I’m often accused of being on the “wrong side of history,” as if there is some pre‐destined direction the world must be moving at all times. As if there is a set “right” side of any debate to be on before the merit of the points will even been discussed. What the journalists and pundits arrayed against gamers simply can’t understand is that our differences are what make us strong. Our differences make us diverse, and learning to live with those differences, and make peace with them, is what makes us adults.
You can’t have an honest exchange of ideas if you think those who think differently than you deserve to be washed from the face of the earth. There will always be an ebb and flow of ideas, a move between right and left, individual and collective, the personal and the public. History does not have a “side,” it ignores the fences put around it, moving as it pleases. This is true for human history, not just the realm of video games.
There is a weariness developing. Not a weariness of debate, but a weariness of waiting for an honest debate to finally start. People are ready to throw their arms up in the air and just give up on the important conversations that we need to be continually having. There is a lot of noise but very little signal — and even less being processed. Moments of understanding and useful discourse are the exception — not the rule. The lie takes on a life of its own, it becomes self‐perpetuating, and those who wrap their egos in it fiercely defend it. Shielding and propping up this unwieldy doctrine becomes an ends unto itself, and so no real issues can be discussed. Only recriminations and finger‐pointing about the lie itself. It masks the humanity of adversaries, and makes the goal a community built to “defeat” those who indulge in wrong‐think and dare to be their different from them.

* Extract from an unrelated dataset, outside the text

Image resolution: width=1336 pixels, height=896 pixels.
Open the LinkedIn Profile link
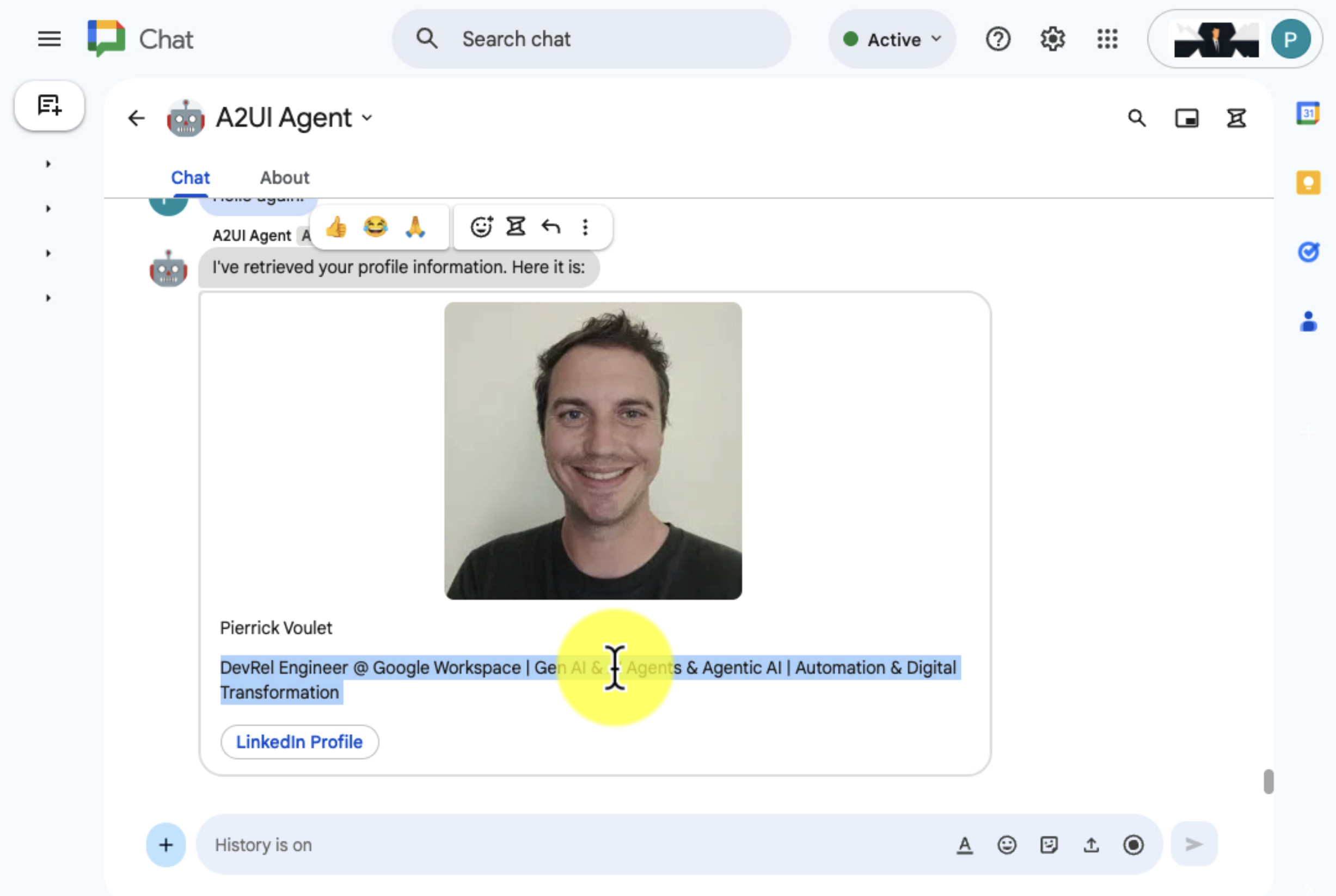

What GamerGate means to me is the same as what being a gamer means to me: it means community and a place to share ideas and dreams. It’s about overcoming insurmountable obstacles with the help of those around you. It’s about fostering the creation of digital words and ingenious mechanics and being able to read coverage from your peers that guide you to the best play experiences and a deeper understanding of the medium you love. So that’s why I push back, that’s why I’m still here one year on. That’s why I support GamerGate. And I’m not dead, yet.
(Disclaimer: The opinions expressed in this article are the author’s own and do not necessarily represent those of the SuperNerdLand.com staff and/or any contributors to this site.)